COB6 and I spent Easter, 1991 on the outskirts of Baghdad, we drove for two days unopposed from recently liberated Kuwait. At the moment of the enforced ceasefire at 8am (local time) February 28th, we had been engaged with a dismounted element of Iraqis. And suddenly we were given the order to end the engagement and turn right to drive from the battlefield with enemy bullets still pinging off our turrets.
We spent the next few weeks clearing ammunition from bunkers, destroying abandoned equipment and weapons until we were tasked to return to Iraq and screen for the Shi’ites escaping the wrath of Hussein. That’s when we went to Baghdad. Busloads of Shi’ites streamed through our hastily erected line of demarcation. We tended to the wounded and shared our food with the refugees.
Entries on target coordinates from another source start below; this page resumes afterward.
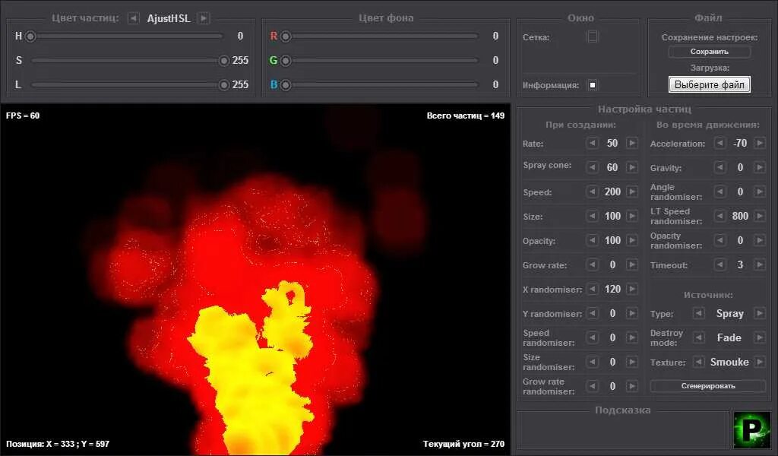
Task: Raise Gravity with the right arrow
Action: point(758,167)
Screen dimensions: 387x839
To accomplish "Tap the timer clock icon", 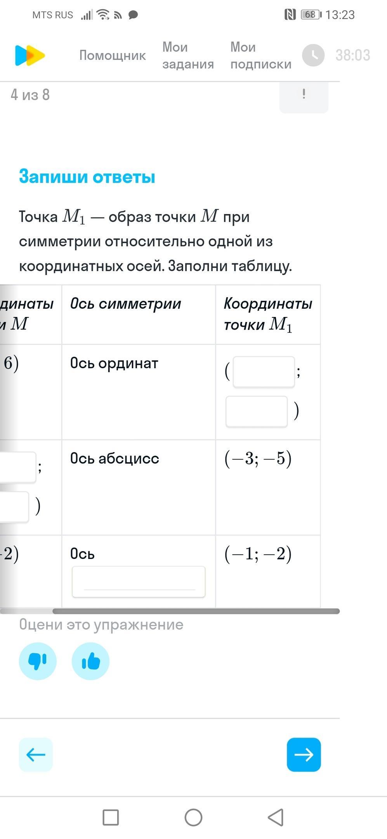I will pos(313,55).
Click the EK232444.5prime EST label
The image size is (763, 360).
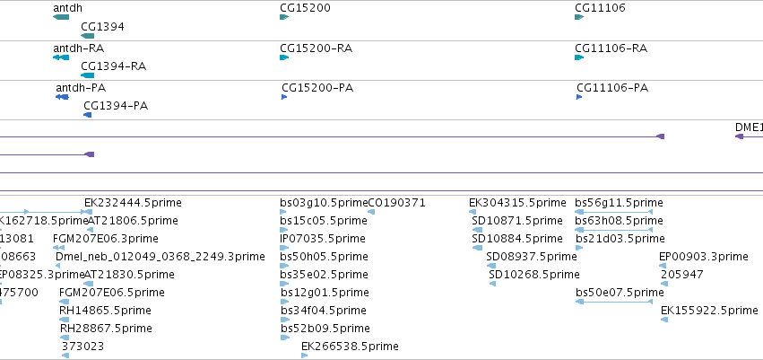click(133, 203)
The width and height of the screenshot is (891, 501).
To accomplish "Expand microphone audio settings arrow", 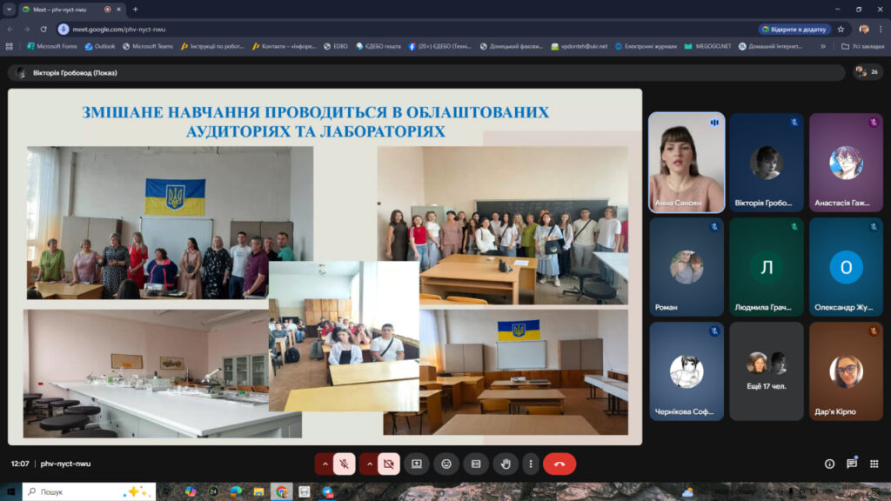I will [x=325, y=464].
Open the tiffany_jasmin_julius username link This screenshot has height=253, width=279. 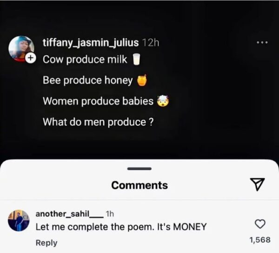pyautogui.click(x=90, y=43)
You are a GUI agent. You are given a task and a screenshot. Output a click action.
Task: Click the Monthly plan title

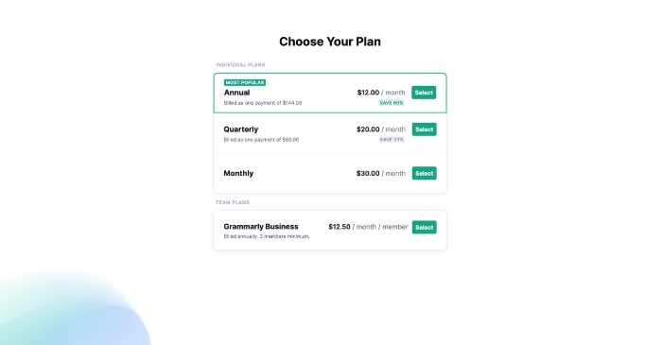(x=238, y=173)
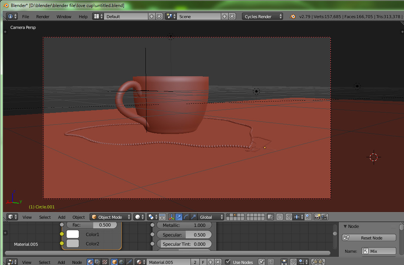Click the Material.005 name field
404x265 pixels.
pos(169,262)
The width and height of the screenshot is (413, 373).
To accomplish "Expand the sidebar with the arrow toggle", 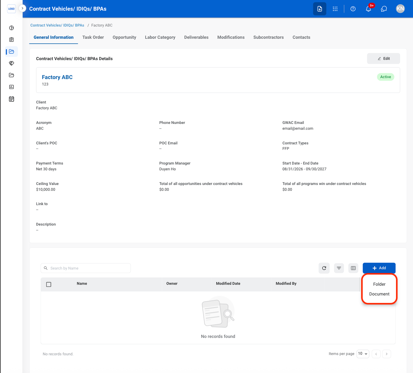I will 22,8.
In the distance we could hear the remnants of Hussein’s Republican guards having their way with the unarmed civilians. Some in our battalion set up a refugee camp tent village for the Shi’ites. Anyone who didn’t think that we’d be back to finish Hussein from our perspective was seriously deluded.
No fewer than three times in the next ten years, Hussein sent his troops to the Kuwait border again, and each time the US deployed thousands of troops to the pre-positioned equipment in Kuwait and prepared to be a speed-bump for the next annexation of the Nineteenth Provence. While our air forces patrolled the skies over the “no-fly zone”, they daily ducked and dodged the surface-to-air missiles.
Even if you disregard the weapons of mass destruction, which we all knew existed at some point before the invasion of Hussein’s Iraq, Saddam Hussein was not a stabilizing force in the region. He was paying the families of suicide bombers in Israel in order to continue the practice. There were al Qaeda training areas in Iraq, whether they operated with the permission of Hussein or not is not relevant, they existed and would continue to exist and train our enemies had we not shut down the dictator’s government.
You can argue for weeks about whether the war was fought as well as it could be fought or not, but whether it was a war we should have fought should not be in dispute. I’ll grant you that my generation should have been the force that toppled Saddam Hussein – we were the largest army in Iraq on Easter Day in 1991 and poised on the outskirts of the capital and it should have been accomplished then rather than ten years later, but there is no doubt in my mind that the war should have been fought regardless of when it was fought. My only regret was that it was my son’s generation which shouldered the task.